▶ _Exercise materials_
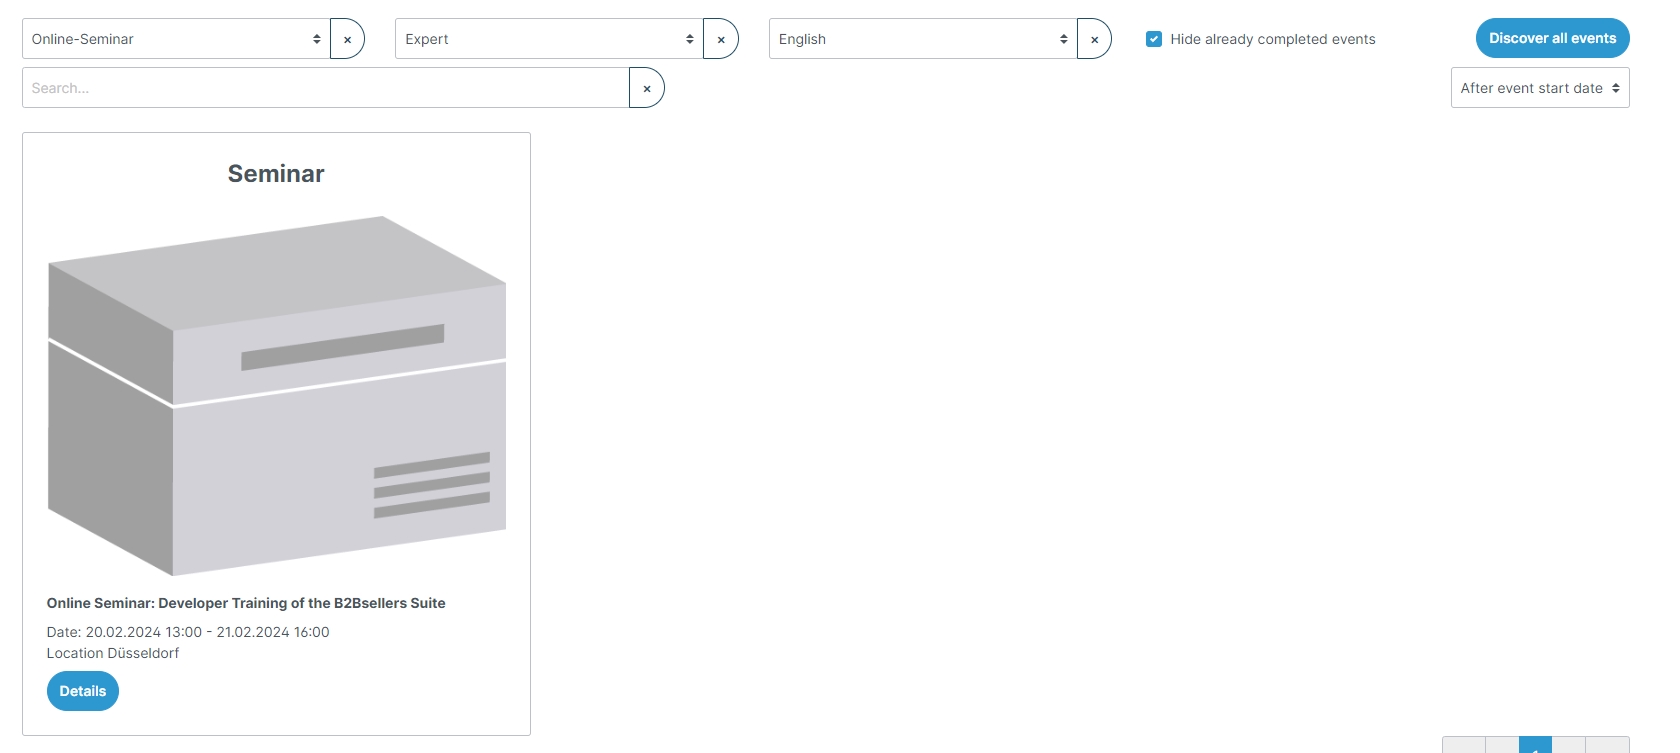The width and height of the screenshot is (1680, 753).
Task: Clear the English language filter with its x button
Action: [1094, 39]
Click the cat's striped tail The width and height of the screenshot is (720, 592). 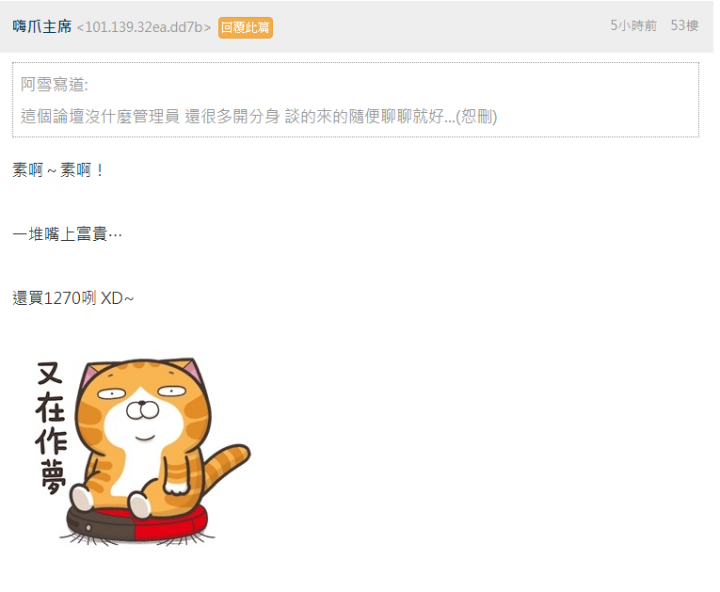pyautogui.click(x=226, y=468)
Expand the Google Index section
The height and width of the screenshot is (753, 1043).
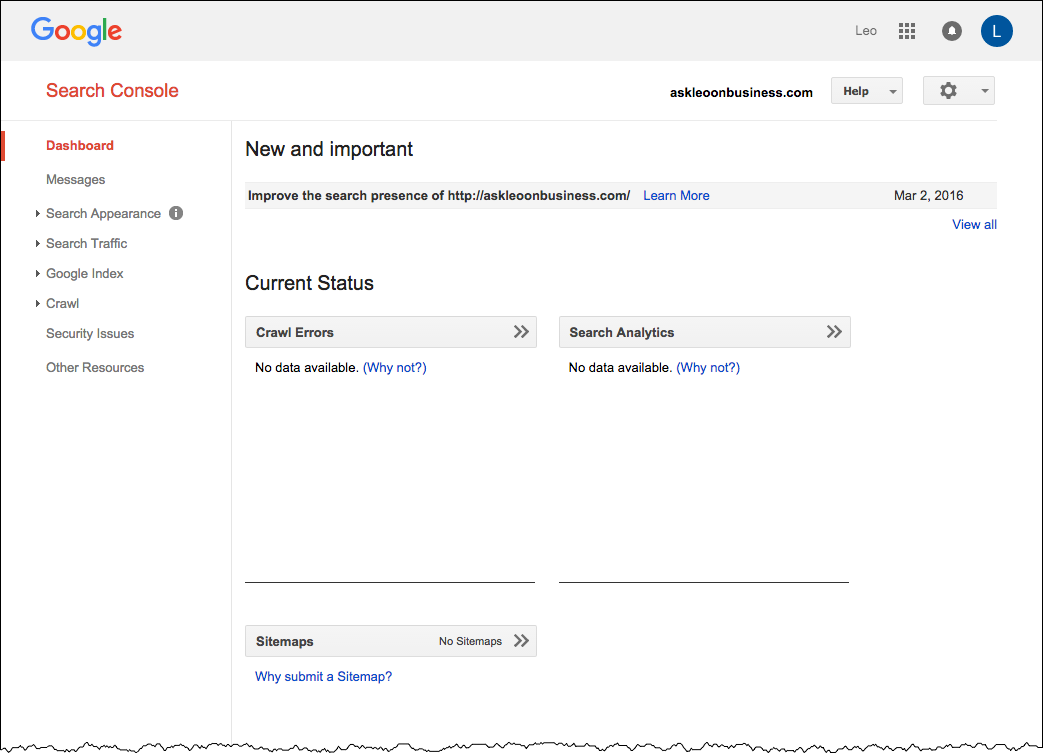pyautogui.click(x=84, y=273)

▶ _Problem statement_
Write out exactly, and only, the lines running from the line with "The height and" to the last line above, both included, with all pictures omitted.

▶ _Output for this exercise_
The height and width of the screenshot is (753, 1043).
pyautogui.click(x=84, y=273)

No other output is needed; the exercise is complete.